Figure 8 shows a declining trend in LNG distribution costs as inventory levels (operating stock) increase. However, the model produces feasible solutions only within the range of 10 to 17 days. Outside this range, the model becomes infeasible due to technical constraints, particularly the limited capacity of available LNG ship carriers and the delivery time requirement. When the required delivery time exceeds the allowable operating stock time, the model cannot satisfy both delivery and demand constraints, resulting in no valid solution.
At an inventory level of 17 days, the total unit cost of LNG reaches its lowest value at 1.745 USD/MMBTU. This indicates that the most optimal and cost-effective LNG distribution setup for this case is achieved at 17 days of operating stock. The corresponding LNG distribution routes from supply to demand points are shown in Table 3 and Figure 9.
Figure 10 illustrates that the NPV value at the 25th year (lifetime operation) increases as the LNG sales margin rises. The NPV values are analyzed under various discount rates, where a higher discount rate results in a lower NPV. According to Table 1, the assumed discount rate is 10%. At this rate, the LNG sales margin must exceed 2.80 USD/MMBTU for the NPV to become positive. Figure 11 demonstrates that the payback period decreases as the LNG sales margin increases. A higher LNG sales margin also enhances the investment return over the project’s operational period.

3.2.3. Cluster C

Figure 12 illustrates that the total unit cost of LNG (USD/MMBTU) reaches its lowest value when the operating stock/inventory is set at 11 days, amounting to 1.05 USD/MMBTU. Consequently, the most cost-effective and optimal LNG distribution model or delivery route occurs at an operating stock level of 11 days. Table 4 and Figure 13 present the LNG distribution routes, highlighting the connections between supply and demand points.
Figure 14 demonstrates that the NPV at the 25th year (lifetime operation) increases as the LNG sales margin rises. The NPV values are evaluated under different discount rates, where a higher discount rate results in a lower NPV. As stated in Table 1, the assumed discount rate is 10%. Under this assumption, the LNG sales margin must exceed 1.85 USD/MMBTU for the NPV to become positive. Figure 15 indicates that the payback period decreases as the LNG sales margin increases, implying that higher sales margins lead to a faster return on investment.

3.2.4. Cluster D

Figure 16 shows that the lowest total unit cost of LNG (USD/MMBTU) is achieved when the operating stock/inventory is maintained at 19 days, with a cost of 1.53 USD/MMBTU. This indicates that the most efficient and cost-effective LNG distribution model or delivery route occurs at an operating stock level of 19 days. Table 5 and Figure 17 illustrate the LNG distribution routes within Cluster D, highlighting the linkages between supply and demand points.
Figure 18 demonstrates that the Net Present Value (NPV) at year 25 (operational lifetime) grows as LNG sales margins increase. The NPV is analyzed across various discount rates, where a higher discount rate leads to a lower NPV. As indicated in Table 1, the assumed discount rate is 10%. At this rate, the LNG sales margin must surpass 2.75 USD/MMBTU for the NPV to remain positive. Figure 19 highlights that the payback period shortens as LNG sales margins rise. An increase in sales margins also improves the return on investment throughout the project’s operational lifespan.
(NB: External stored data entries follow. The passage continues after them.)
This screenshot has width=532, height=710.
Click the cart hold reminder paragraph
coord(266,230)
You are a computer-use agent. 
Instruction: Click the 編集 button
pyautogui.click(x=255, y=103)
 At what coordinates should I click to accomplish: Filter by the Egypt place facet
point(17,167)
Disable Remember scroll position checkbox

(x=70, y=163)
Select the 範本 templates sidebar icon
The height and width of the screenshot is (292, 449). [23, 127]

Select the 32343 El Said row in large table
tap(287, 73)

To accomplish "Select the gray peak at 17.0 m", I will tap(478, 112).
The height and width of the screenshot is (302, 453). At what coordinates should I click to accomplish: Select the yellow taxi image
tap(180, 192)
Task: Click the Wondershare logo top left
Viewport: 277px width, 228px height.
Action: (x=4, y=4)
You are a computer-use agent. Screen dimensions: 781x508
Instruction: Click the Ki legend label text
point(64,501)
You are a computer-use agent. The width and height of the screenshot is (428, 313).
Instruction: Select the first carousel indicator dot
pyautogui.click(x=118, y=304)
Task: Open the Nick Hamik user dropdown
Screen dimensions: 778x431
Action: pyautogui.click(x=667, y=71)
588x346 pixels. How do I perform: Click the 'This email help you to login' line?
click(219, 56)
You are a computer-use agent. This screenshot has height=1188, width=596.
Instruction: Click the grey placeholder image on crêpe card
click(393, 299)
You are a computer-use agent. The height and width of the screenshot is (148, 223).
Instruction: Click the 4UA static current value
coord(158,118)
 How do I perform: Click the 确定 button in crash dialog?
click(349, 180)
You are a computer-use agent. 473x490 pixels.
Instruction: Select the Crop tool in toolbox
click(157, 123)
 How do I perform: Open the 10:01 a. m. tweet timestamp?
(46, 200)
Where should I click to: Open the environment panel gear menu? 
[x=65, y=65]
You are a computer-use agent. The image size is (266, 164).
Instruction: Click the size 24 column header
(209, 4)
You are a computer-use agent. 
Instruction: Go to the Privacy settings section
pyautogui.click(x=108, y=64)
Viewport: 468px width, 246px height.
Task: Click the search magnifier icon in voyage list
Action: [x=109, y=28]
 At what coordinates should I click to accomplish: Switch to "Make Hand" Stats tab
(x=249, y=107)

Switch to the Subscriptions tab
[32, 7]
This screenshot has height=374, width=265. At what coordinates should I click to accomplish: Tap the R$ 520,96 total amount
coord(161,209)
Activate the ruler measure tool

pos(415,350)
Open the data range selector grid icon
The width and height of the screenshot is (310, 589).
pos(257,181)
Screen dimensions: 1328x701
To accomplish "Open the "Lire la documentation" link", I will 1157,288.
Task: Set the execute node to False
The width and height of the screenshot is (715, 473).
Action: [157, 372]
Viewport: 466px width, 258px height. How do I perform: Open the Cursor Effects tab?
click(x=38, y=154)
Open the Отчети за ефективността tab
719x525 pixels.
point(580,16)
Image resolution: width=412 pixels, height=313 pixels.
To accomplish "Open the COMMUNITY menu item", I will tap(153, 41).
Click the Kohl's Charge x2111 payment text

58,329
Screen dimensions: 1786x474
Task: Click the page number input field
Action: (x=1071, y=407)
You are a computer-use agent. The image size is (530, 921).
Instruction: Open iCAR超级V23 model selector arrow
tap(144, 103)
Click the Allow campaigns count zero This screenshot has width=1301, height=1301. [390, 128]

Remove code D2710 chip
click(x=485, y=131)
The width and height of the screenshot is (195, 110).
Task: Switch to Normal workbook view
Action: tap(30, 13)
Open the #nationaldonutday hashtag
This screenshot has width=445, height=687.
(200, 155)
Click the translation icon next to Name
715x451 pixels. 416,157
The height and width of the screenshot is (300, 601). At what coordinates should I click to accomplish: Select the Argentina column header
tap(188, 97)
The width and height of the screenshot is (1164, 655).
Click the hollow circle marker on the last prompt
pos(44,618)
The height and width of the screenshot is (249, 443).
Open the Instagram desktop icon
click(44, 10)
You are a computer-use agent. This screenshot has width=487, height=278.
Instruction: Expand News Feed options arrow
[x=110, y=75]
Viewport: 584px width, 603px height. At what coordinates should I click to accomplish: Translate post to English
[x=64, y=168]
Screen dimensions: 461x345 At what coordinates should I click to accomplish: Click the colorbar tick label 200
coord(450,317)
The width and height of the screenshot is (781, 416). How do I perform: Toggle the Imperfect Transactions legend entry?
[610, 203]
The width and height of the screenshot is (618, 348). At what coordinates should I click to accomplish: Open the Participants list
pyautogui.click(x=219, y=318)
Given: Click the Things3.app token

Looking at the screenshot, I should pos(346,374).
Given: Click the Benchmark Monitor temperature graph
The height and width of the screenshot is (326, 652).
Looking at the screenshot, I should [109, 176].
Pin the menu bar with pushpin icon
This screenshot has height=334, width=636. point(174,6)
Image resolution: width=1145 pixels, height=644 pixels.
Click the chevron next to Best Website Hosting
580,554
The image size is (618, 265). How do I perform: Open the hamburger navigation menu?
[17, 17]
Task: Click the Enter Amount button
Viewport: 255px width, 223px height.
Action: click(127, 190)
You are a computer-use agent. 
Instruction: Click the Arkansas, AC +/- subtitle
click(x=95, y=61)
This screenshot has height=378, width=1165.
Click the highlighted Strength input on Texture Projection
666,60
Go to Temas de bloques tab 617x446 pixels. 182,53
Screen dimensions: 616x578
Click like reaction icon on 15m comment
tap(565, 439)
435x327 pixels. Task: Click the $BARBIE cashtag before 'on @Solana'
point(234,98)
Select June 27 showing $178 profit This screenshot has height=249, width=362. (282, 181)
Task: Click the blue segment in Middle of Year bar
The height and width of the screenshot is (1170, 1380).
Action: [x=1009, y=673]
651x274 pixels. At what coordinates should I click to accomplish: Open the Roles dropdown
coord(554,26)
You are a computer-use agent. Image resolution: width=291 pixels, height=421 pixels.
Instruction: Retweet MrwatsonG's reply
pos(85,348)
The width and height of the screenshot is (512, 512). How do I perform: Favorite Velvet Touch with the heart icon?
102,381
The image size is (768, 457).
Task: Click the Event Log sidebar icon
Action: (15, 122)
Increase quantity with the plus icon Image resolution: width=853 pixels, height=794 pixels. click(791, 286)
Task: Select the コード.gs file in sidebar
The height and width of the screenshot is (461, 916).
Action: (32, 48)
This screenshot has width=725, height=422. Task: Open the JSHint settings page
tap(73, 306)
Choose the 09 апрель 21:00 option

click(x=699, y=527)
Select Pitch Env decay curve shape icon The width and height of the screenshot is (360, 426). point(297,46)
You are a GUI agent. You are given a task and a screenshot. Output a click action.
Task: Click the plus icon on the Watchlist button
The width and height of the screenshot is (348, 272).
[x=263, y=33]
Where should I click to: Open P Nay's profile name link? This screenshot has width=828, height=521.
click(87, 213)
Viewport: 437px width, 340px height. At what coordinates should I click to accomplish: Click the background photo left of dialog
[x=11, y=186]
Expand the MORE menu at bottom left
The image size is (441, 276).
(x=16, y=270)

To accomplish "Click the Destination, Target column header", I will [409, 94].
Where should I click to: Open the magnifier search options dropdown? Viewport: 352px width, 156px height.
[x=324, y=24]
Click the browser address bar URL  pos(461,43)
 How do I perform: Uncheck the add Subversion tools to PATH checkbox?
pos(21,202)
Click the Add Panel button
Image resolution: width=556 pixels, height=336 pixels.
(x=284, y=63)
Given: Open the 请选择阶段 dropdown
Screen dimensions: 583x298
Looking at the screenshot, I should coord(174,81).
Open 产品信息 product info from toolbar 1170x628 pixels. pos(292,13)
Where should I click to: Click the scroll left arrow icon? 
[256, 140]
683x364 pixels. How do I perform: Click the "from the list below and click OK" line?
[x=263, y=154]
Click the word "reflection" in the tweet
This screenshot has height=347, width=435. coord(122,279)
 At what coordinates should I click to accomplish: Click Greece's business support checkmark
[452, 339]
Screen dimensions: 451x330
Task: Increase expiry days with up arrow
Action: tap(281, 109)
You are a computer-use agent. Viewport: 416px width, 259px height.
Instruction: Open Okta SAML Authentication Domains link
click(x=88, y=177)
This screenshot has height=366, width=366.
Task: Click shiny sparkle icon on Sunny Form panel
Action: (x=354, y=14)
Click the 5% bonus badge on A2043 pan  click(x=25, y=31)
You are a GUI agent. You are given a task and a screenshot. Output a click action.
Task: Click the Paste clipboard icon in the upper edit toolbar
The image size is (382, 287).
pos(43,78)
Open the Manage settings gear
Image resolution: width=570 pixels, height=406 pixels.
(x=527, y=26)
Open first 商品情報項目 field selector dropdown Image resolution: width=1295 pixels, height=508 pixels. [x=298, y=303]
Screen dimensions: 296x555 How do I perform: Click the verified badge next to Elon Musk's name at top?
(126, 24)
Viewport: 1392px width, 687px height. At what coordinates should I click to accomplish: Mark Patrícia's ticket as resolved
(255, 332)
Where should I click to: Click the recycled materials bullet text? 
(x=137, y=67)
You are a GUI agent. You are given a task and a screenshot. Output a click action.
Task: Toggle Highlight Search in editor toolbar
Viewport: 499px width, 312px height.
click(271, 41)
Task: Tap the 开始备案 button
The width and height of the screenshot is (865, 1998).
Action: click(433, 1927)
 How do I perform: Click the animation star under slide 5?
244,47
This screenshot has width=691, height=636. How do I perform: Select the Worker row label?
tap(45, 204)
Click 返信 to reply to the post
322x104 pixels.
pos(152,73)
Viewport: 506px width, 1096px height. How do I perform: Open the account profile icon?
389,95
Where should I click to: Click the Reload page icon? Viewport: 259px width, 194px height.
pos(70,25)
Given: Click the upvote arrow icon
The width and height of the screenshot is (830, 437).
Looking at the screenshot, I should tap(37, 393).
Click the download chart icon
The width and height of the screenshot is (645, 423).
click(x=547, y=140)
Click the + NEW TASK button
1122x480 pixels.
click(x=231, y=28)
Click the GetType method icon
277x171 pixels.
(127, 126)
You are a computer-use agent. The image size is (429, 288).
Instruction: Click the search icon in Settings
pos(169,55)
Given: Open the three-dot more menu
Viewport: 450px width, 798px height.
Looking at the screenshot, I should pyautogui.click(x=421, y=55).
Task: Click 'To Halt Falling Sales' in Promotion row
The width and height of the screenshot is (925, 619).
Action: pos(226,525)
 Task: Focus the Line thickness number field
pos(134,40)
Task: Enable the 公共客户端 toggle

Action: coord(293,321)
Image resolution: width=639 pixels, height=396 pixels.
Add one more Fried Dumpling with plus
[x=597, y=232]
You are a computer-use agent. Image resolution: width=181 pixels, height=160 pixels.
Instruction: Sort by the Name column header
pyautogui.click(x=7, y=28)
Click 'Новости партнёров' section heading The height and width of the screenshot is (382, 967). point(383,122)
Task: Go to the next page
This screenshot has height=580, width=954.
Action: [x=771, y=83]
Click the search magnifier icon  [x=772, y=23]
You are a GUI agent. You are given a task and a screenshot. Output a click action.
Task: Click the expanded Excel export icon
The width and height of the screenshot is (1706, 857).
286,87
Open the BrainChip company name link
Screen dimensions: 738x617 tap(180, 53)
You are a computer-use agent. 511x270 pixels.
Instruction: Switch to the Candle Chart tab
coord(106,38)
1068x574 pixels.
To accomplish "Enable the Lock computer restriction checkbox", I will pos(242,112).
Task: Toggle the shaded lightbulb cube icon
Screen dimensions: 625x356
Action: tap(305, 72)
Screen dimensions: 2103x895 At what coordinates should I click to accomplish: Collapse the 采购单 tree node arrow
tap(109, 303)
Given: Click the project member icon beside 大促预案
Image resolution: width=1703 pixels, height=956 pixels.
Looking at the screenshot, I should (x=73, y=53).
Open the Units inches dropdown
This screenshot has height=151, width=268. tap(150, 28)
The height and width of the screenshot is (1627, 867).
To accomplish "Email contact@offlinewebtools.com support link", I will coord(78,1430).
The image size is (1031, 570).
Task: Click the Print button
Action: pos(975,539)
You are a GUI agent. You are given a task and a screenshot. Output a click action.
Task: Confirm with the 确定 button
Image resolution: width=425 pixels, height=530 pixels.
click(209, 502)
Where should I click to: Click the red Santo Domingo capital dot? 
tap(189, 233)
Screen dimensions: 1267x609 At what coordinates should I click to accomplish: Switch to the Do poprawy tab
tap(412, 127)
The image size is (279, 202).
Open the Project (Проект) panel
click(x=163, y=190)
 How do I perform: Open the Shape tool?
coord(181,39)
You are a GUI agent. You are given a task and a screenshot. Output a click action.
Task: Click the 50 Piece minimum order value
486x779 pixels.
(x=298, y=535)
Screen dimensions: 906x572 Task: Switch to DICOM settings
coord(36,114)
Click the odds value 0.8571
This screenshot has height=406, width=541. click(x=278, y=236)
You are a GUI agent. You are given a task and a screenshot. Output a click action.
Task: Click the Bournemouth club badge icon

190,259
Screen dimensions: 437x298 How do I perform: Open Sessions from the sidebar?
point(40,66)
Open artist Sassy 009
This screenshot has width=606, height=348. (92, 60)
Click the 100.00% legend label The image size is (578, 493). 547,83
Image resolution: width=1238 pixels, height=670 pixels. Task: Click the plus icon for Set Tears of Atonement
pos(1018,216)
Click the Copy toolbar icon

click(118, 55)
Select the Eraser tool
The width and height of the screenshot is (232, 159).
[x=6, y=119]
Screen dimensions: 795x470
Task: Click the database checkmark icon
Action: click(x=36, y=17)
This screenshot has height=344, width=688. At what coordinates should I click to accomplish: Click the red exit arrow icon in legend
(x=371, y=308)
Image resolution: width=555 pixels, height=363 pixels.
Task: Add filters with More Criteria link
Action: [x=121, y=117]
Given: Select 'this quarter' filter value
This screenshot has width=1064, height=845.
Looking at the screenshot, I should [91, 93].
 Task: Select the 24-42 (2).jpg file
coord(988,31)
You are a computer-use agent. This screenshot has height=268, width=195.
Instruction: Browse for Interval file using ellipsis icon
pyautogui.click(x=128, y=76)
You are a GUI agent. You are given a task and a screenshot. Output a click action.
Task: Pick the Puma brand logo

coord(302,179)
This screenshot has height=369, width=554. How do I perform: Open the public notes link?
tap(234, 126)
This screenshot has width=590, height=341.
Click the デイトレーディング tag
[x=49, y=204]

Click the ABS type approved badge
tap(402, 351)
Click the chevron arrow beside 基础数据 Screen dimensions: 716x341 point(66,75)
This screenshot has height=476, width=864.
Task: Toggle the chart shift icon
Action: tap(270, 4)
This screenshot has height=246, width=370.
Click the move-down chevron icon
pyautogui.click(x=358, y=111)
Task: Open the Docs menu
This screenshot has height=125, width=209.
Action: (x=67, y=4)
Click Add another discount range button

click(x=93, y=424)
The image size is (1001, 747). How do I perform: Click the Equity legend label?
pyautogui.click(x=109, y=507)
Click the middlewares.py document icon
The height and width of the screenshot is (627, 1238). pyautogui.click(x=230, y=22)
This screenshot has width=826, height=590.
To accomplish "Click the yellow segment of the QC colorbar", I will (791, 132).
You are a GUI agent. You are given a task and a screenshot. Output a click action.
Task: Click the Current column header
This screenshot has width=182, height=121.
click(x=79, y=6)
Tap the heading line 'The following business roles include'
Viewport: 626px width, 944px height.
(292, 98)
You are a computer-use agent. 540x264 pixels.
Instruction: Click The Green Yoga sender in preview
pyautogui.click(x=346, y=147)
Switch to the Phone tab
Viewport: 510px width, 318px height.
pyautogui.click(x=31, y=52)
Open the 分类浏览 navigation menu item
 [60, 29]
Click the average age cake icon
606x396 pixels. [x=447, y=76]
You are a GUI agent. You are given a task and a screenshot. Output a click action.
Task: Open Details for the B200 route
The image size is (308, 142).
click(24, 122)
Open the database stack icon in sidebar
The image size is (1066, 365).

3.3. Investment Value and Fuel Costs

Table 6 and Figure 20 present the total LNG demand and investment values across all clusters. As shown, investment cost is strongly influenced by LNG demand, where higher demand leads to higher investment. Several existing FSRUs in the supply chain are assumed to have zero investment value. Among the four clusters, Cluster C records the highest investment at USD 272.75 million, aligned with its status as the highest-demand cluster.
Despite having the highest daily demand (7886.18 m3 LNG) and the longest distribution distance (14,070 km), Cluster C achieves the lowest total unit cost at 1.06 USD/MMBTU. This is due to its well-developed infrastructure, which includes three supply points and 18 LNG terminals, allowing for efficient routing and optimal vessel utilization. Its large FSRU storage capacity (110,406 m3) demonstrates that high demand paired with strategic infrastructure planning enables economies of scale that reduce per-unit costs.
In contrast, Cluster B shows the highest unit cost at 1.75 USD/MMBTU despite a relatively moderate demand level (3150.13 m3 LNG/day) and a lower investment value of USD 147.76 million. With only one supply point, six terminals, and three LNG carriers, it lacks logistical flexibility. The long transport distance (13,955 km) and limited routing options lead to higher fuel use and operational inefficiencies, emphasizing that limited infrastructure coverage in geographically dispersed regions can drive up distribution costs.
Cluster A represents a balanced configuration. It has moderate demand (2678.13 m3 LNG/day), two supply points, and 14 terminals, along with eight LNG carriers. With a total transport distance of 11,267 km and an investment of USD 165.49 million, it achieves a unit cost of 1.18 USD/MMBTU.
Meanwhile, Cluster D has the lowest daily demand (1813.90 m3 LNG) and the shortest transport distance (9512 km) but still incurs a high unit cost of 1.53 USD/MMBTU. Although it has two supply points and 12 terminals, the limited demand results in underutilized infrastructure and reduced economies of scale. Its total investment is the lowest at USD 99.30 million, but high per-unit costs suggest inefficiencies caused by small-scale operations.
Table 7 and Figure 21 present a comparison of natural gas and HSD prices at the plant gate. The LNG price is set at 8.5 USD/MMBTU, representing the upper price range [56]. The HSD price is based on Rp 13,492.12 per liter [57], with an assumed exchange rate of 15,000 Rupiah per USD. The SS LNG supply chain simulation in Indonesia indicates that natural gas fuel prices at the plant gate are lower than HSD. The natural gas price at the plant gate ranges from 10.35 to 11.28 USD/MMBTU, while HSD is priced at 25.48 USD/MMBTU. This means that natural gas is 55–60% cheaper than HSD. Therefore, the use of natural gas has great potential to reduce fuel costs for power plants that still rely on HSD.

4. Conclusions

This study presents a techno-economic analysis of the small-scale LNG (SS LNG) supply chain for power generation in Indonesia, based on a projected LNG demand of 15,528 m3/day distributed across 50 terminal locations utilizing Floating Storage Regasification Units (FSRUs). The optimized model estimates a total investment requirement of USD 685.3 million across four regional clusters (A to D). At a 10% discount rate, the resulting natural gas price at the plant gate ranges from 10.35 to 11.28 USD/MMBTU, offering a 55–60% reduction compared to High-Speed Diesel (HSD) fuel prices.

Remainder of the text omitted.